Republican field for Cawthorn’s seat grows to five
On the heels of “ Gungate ” and a shouting match with a West Virginia congressman on the house floor, Western North Carolina Rep. Madison Cawthorn has drawn a fourth Republican Primary Election challenger.
Rod Honeycutt started off as a bagger at the Patton Avenue Bi-Lo in Asheville, and after graduating from Erwin High School enlisted in the U.S. Army. While enlisted, he earned a scholarship to the University of South Carolina, and graduated with a bachelor’s degree in criminal justice. Recently, on July 1, he retired as a colonel.
On Aug. 1, Honeycutt announced his candidacy for the 11th Congressional District seat currently occupied by Cawthorn, who was elected in November 2020, after the sudden retirement of Rep. Mark Meadows. Like Meadows, Cawthorn has quickly become a nationally recognized figure.
“I will not watch from the sidelines as inexperienced, self-promoting characters seek to further careers while the hard-working men and women of WNC suffer the consequences,” Honeycutt says on his website, www.cuttforcongress.com . “Serving at the tip of the spear requires a steady hand and proven leadership.”
His website shows strong support for traditional Republican positions like smaller government, border security, enhanced funding and training for law enforcement, and a special focus on the mental health and homelessness issues that affect veterans.
On Aug. 2, Honeycutt told The Smoky Mountain News that he’d just registered to vote for the first time, citing his need to be apolitical while serving in the Army.
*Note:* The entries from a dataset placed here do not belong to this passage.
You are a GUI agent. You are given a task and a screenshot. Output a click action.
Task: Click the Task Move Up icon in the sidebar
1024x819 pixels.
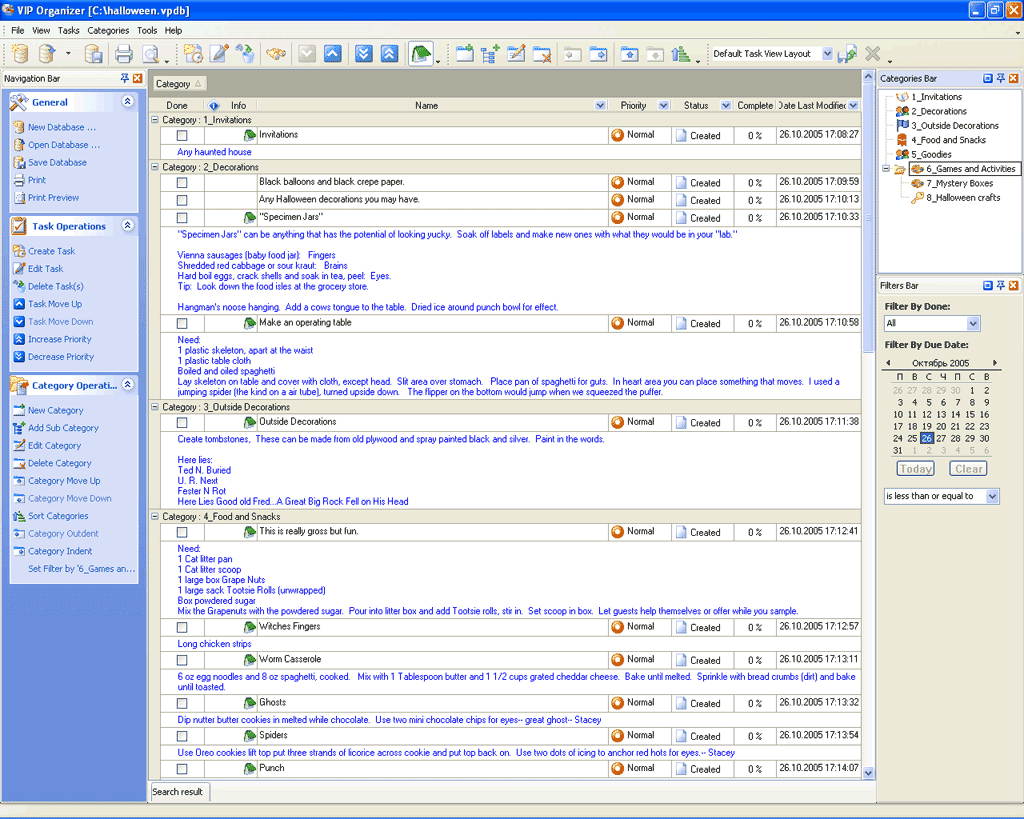click(x=19, y=304)
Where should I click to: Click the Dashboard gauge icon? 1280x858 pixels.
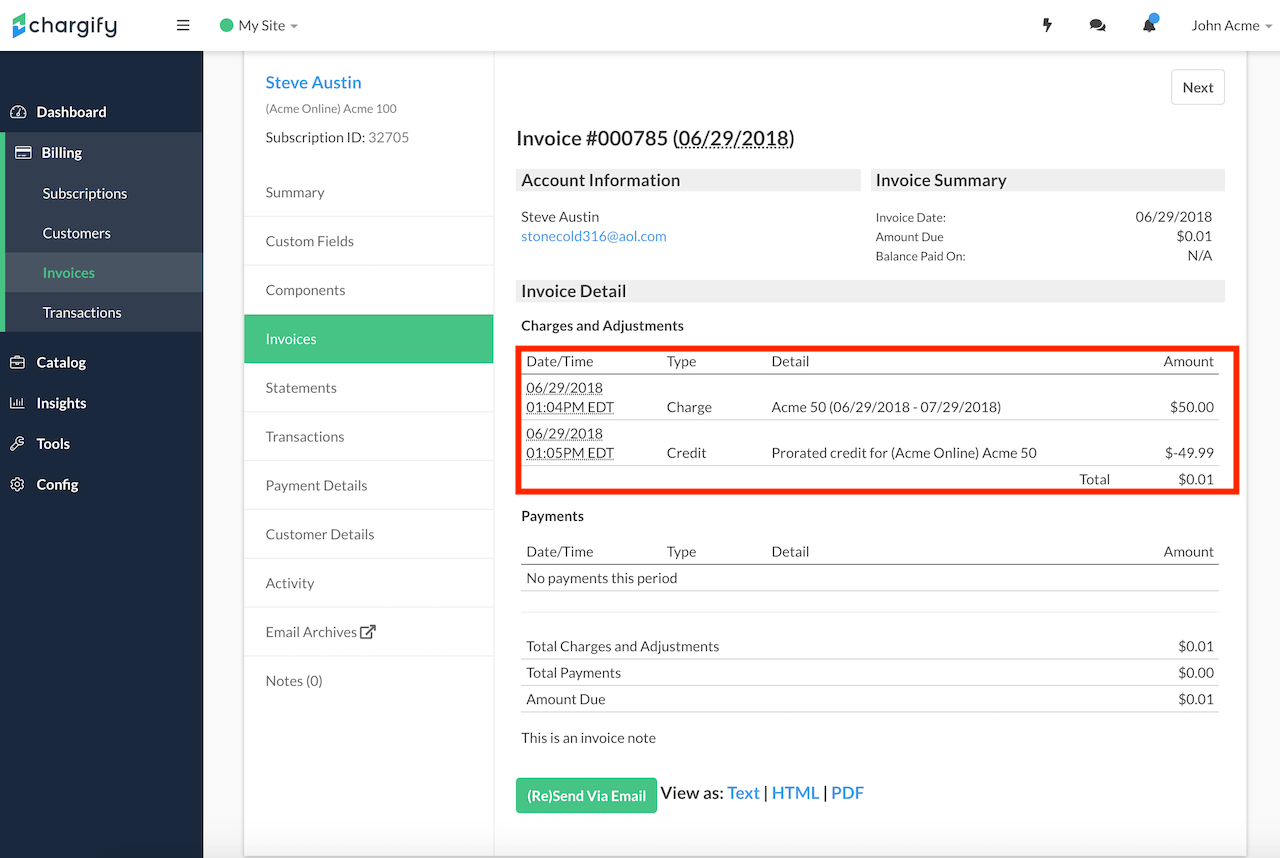click(x=18, y=112)
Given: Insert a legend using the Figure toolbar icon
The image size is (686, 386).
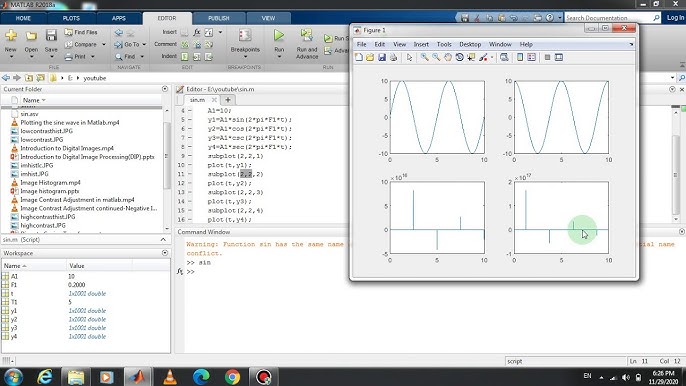Looking at the screenshot, I should [x=532, y=57].
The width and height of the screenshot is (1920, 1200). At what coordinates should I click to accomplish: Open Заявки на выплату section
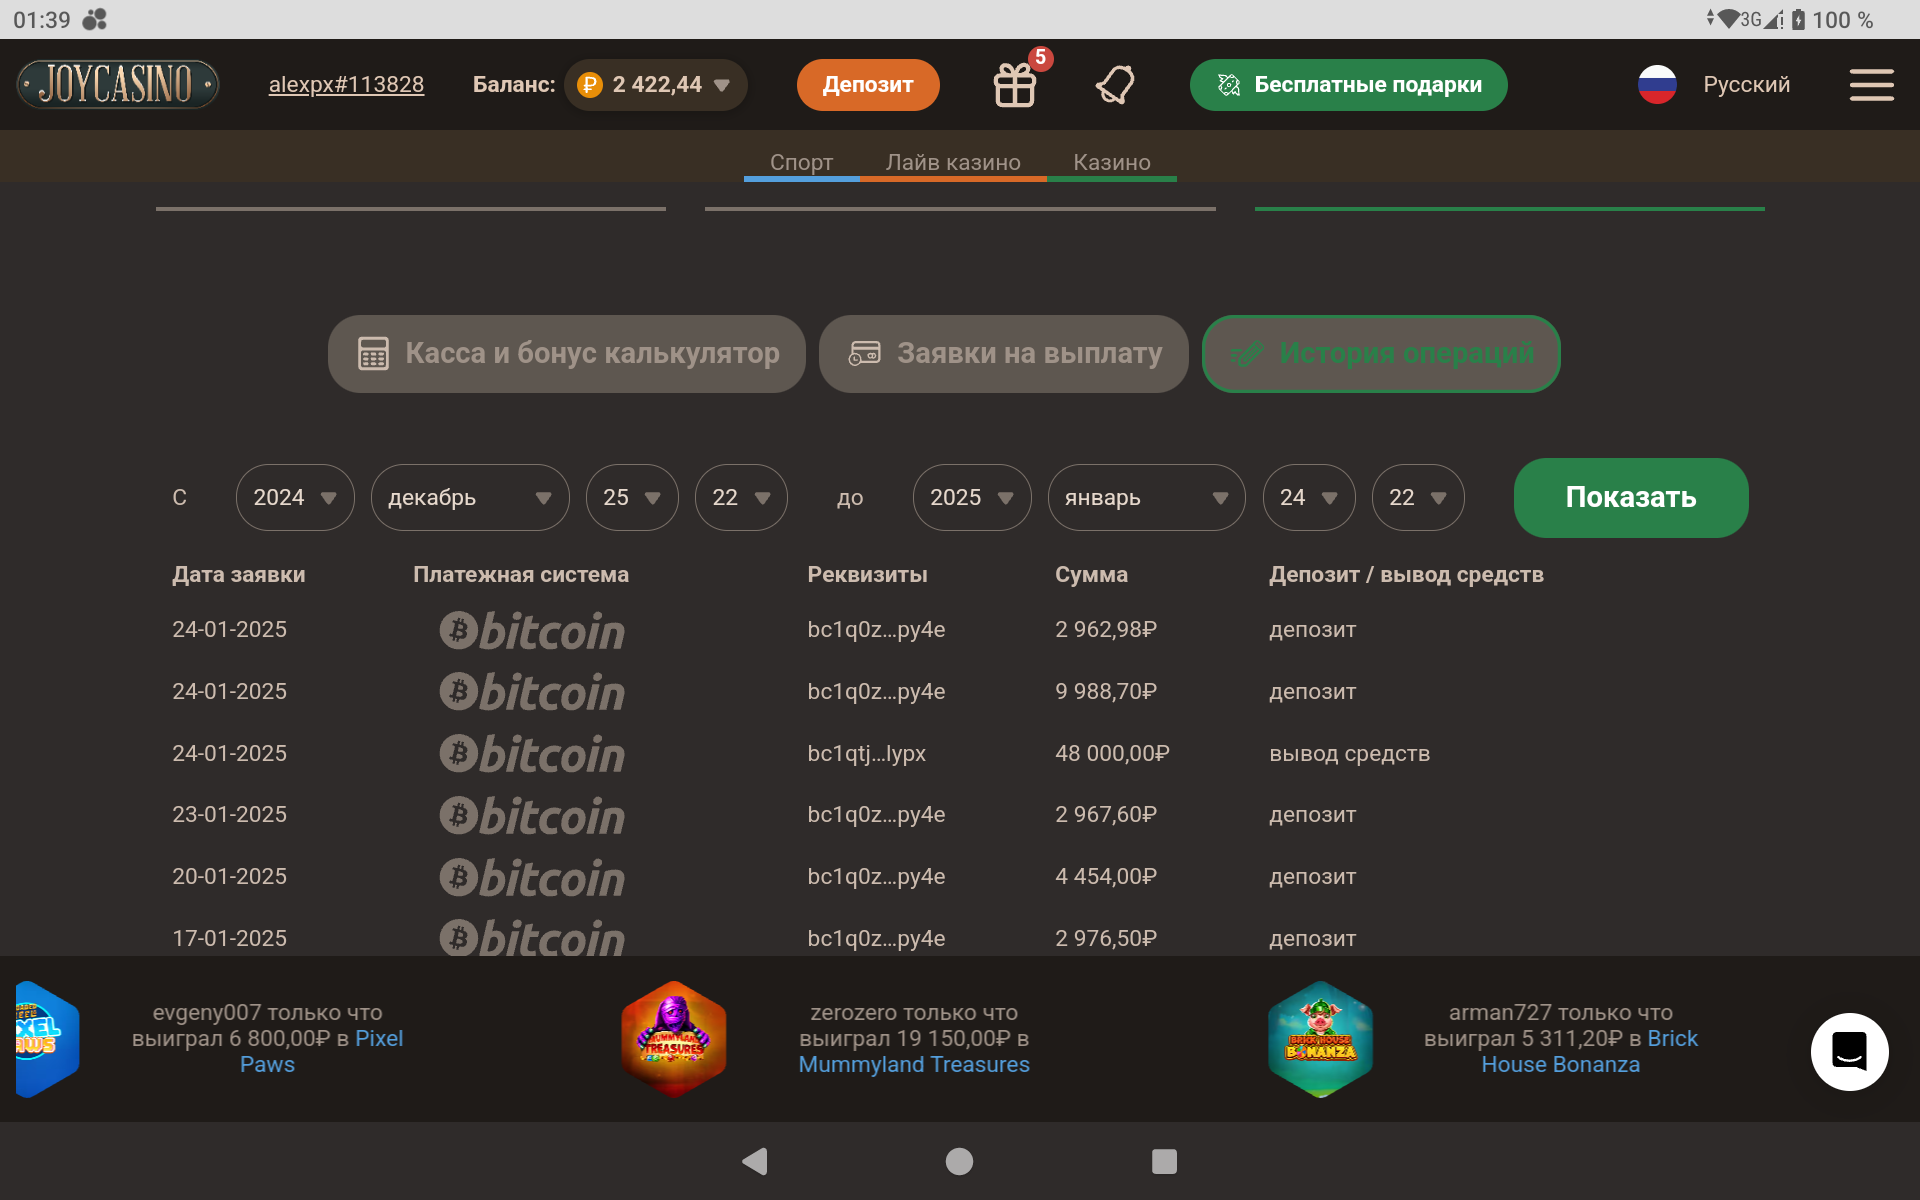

His voter registration hasn’t yet shown up on the state’s voter lookup website, but Honeycutt says he lives in the northern part of Buncombe County, not far from the Madison County line.
Honeycutt joins a group of Republicans challenging Cawthorn that currently includes Asheville veteran Wendy Nevarez , Pisgah Inn owner Bruce O’Connell and Haywood County Sheriff’s Deputy Eric Batchelor , a retired Lt. Col. who was wounded in the line of duty.